Skyview: Spatial Audio AR app experience for iconic setting in Stockholm.

skyview7.png

Skyview is a gondola ride that takes visitors to the top of the world’s largest spherical building, AEG’s Globe Arena in Stockholm Sweden. Taking this remarkable site-specific setting, a few of us from Microsoft Research’s Soundscape team built a “world-first” Audio AR experience that adds immersive audio storytelling to the Skyview Gondola ride.

Visitors are given headphones and an iPhone with our Skyview app upon boarding the ride, and then embark on a guided interactive audio tour featuring ambisonic field recordings of the city’s top landmarks that I captured and edited over four trips to Stockholm in 2018-19.

As the Audio Experience Developer, I owned the end-to-end ambisonic design and Audio UI asset creation process. There was a very close partnership between our Swedish clients at AEG, as well of course with Microsoft’s project lead Jarnail Chudge and our SDE Michael Pramateftakis to integrate these interactive audio stories through repeated rounds of prototyping, research and design. I also wrote the copy for the narrative track overlay which added a storytelling element for contextual understanding, and I also ended up recording and performing the English version of this role of Narrator.

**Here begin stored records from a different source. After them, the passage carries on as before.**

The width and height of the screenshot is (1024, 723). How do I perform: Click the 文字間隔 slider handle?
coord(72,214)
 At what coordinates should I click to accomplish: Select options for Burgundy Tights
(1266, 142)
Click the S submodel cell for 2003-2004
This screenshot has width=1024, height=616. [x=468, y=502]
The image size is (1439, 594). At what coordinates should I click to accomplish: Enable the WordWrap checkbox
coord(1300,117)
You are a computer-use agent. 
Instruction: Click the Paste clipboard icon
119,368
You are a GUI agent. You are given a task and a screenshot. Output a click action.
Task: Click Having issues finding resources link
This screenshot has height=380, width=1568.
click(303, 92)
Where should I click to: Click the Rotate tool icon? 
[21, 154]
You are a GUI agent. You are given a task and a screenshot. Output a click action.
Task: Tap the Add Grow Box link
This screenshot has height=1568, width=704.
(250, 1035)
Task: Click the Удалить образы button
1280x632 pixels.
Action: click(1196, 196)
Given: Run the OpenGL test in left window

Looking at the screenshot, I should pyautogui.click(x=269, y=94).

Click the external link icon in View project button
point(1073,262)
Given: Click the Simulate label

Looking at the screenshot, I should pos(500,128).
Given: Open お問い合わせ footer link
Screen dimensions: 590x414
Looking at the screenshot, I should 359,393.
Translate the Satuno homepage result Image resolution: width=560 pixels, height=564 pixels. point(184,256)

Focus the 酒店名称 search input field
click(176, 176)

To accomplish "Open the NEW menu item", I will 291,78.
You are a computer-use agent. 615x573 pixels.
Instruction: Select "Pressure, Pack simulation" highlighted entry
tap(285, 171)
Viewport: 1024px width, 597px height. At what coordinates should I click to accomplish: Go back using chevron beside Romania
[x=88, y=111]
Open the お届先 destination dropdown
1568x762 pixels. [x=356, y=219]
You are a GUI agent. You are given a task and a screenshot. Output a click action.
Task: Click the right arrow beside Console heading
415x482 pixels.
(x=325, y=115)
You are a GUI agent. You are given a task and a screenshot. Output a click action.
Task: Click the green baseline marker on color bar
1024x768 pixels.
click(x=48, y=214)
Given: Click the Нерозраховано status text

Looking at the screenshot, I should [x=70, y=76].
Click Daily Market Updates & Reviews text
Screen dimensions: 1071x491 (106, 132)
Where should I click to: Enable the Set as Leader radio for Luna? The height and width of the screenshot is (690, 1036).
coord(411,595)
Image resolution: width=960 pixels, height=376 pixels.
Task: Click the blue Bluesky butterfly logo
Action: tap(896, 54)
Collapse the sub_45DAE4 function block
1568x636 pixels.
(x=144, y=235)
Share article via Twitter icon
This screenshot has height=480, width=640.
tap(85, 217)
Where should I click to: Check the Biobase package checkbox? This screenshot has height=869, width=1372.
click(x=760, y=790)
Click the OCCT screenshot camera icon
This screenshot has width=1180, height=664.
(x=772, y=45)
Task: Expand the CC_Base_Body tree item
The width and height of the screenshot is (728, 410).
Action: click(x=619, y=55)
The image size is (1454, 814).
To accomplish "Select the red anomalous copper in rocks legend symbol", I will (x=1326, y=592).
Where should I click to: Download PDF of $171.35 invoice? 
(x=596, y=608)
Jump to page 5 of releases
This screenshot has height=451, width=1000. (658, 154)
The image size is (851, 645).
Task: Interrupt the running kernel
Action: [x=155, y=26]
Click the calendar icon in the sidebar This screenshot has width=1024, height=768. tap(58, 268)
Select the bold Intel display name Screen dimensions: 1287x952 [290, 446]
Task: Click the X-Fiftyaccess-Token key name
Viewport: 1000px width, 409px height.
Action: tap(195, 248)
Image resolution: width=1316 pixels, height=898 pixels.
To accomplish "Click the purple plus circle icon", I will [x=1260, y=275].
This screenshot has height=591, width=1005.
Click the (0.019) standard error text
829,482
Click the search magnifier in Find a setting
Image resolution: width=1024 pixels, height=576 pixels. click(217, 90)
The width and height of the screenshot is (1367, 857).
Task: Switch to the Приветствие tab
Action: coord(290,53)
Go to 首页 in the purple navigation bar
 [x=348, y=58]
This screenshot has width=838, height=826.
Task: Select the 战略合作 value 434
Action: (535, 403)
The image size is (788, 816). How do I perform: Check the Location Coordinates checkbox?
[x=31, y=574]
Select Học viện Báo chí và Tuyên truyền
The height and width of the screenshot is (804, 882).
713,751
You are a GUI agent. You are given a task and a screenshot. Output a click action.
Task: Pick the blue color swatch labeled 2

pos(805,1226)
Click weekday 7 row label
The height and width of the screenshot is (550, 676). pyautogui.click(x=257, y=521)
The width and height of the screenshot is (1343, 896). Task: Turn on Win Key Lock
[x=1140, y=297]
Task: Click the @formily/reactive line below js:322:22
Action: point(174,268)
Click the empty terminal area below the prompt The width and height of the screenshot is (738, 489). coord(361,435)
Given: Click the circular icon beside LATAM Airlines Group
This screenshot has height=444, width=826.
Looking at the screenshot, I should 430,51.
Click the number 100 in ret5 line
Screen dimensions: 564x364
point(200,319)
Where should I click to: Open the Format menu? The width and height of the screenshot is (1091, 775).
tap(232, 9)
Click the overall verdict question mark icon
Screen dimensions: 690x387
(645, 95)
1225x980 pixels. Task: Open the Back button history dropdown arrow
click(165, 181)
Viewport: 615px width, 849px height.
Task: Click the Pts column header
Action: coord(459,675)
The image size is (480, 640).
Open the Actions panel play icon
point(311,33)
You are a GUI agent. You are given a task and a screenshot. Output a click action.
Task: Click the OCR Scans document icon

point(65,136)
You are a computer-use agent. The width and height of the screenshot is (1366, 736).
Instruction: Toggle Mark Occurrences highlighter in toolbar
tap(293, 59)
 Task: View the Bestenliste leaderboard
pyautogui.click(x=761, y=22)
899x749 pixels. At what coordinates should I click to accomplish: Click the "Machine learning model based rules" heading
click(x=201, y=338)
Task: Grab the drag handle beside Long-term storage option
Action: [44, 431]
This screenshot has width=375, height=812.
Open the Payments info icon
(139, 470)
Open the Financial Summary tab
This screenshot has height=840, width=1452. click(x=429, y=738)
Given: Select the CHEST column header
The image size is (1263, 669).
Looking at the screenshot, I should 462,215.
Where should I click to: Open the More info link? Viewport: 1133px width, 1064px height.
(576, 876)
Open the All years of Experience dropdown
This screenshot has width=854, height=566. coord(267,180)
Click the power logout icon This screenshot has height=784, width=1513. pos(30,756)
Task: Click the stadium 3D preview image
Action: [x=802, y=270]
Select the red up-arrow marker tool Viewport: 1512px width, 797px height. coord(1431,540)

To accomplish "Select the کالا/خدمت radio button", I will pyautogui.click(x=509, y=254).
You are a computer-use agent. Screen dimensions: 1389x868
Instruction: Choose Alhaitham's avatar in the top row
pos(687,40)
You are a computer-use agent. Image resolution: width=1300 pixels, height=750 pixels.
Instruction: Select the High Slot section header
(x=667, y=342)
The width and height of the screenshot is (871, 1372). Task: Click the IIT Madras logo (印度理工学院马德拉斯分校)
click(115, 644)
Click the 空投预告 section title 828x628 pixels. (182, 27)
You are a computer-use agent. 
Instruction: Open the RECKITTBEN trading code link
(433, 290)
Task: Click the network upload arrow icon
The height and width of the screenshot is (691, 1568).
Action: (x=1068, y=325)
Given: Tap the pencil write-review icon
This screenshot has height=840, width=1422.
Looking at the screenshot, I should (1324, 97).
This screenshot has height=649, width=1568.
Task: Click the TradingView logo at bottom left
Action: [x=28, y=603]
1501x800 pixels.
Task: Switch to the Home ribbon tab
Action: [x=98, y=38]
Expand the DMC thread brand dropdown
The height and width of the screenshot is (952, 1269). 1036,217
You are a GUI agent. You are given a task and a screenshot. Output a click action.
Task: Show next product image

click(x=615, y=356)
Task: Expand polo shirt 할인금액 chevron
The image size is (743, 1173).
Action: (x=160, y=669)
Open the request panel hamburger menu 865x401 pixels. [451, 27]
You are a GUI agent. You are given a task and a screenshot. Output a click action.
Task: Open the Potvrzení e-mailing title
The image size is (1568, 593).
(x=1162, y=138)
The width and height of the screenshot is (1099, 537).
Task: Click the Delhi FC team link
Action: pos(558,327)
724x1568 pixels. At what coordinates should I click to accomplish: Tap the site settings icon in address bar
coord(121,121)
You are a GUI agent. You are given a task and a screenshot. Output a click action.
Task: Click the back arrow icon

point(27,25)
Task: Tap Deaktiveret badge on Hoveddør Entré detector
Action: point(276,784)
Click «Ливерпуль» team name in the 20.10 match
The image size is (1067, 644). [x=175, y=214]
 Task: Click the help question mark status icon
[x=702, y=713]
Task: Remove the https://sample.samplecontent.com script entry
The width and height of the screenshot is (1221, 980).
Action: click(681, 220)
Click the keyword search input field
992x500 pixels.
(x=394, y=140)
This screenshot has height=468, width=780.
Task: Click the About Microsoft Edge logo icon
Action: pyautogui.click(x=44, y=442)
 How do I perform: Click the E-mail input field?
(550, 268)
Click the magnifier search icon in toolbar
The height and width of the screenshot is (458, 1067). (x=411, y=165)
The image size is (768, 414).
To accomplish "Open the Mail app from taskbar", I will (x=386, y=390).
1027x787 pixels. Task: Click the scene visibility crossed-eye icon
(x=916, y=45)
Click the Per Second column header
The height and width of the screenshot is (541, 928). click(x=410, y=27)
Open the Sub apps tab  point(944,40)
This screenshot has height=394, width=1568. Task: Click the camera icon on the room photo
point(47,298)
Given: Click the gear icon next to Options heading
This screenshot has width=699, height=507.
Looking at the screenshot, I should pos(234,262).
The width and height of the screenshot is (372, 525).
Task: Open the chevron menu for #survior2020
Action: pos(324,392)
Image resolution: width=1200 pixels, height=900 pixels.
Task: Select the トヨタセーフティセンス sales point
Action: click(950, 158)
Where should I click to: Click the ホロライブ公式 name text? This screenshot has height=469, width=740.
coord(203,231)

Happily, the project was honored with the 2020 Golden Wheel Silver Award in the Craft of the Year category (Sweden’s annual Advertising and Experience Industry Awards)!

 
Screen+Shot+2020-02-08+at+4.03.17+PM.jpg
DSCF7071.jpg
DSCF7226.jpg
DSCF7284.jpg
globe arena.jpg
Screen Shot 2020-02-08 at 4.46.18 PM.png

Spatial Audio Development Process

The Audio Experience Design effort began by creating audio wireframes and dummy assets to start iterating very quickly while working closely with SDE Pramateftakis to implement the intial prototypes of the app. Early on I developed the idea of a Home Base Layer that would play for the entirety of the gondola experience (~20 mins) and mimic the real time height and sonic landscape of the gondola at that point in it’s journey. This supports a continuity of psychoacoustic trickery; whether or not visitors are currently listening to a landmark selection, they will hear the Base Layer’s ambisonic audio that feels representative of their position (close to the ground = bicycles passing by and snippets of pedestrians’ conservations, while when they reach 130 meters in the air = wind, distant highway noise, seagulls passing, airplane flying overhead, etc). After a landmark vignette ends and fades out, the Base Layer fades back in and returns guests to this naturalistic soundtrack at the appropriate place in their real world journey.

Here are some pictures from my field recording capture site visits. I employed the 1st order ambisonic Sennheiser AMBEO VR mic, a Sennheiser Mk418 shotgun mic, and the Zoom F8 recorder. Often I’d spend about 30-60 minutes at each site, and end up distilling that down to an edited 30 second 3D audio vignette. Then I’d overlay about 15 seconds of narration which described the setting and scene, historical or cultural significance, architectural characteristics, etc.

Screen Shot 2020-02-08 at 4.01.59 PM.png

Here’s a brief video showing a screen record of that visualizes the ambisonic audio editing process within Reaper, using the Waves Ambisonic Toolkit set of editing plugins (with Bluetooth headtracking device attached to monitoring headphones to simulate the interaction). Colors represent frequency range, and editing towards a spatial balance is important to keep an eye on as the vignettes get refined and directional assets are laid into the 3D soundfield.

 

Key takeaways from the project development

Iterate quickly – Tight loop with developer allows for Build/Study/Learn

Exaggerate spatialization – Stretch the movement of mono sources on top of ambisonic recording to make it clear.

Subtle sound design without a visual overlay will be lost on avg guests.

Overlaid Sound Design should be:

In service of spatialness

Requires slow pace/looping, giving time for guests to localize the sound source within invisible geography.

Narration should:

Give explicit context or explanation for the sounds in real time.


Project Launch + Press

Launched in November 2019, the project has been warmly received by press and visitors, and has quantifiably added a value to the Skyview gondola experience that has in turn spurred new conversations about how we might use 3D audio-focused AR to transport the ears and imaginations of visitors within other site-specific projects.

Stockholm Direkt press / IT Kanalen press / Expressen press

Microsoft 3D Audio Symposium powerpoint presentation (link)

In Spring 2019 I was invited to give a presentation at an event on campus called the 3D Audio Symposium. It was an internal event where we shared learnings and experiences amongst different teams that all are in someway linked to the implementation of 3D Audio. It was great to share the Skyview project with my colleagues, and these slides will give a sense of my talk that day.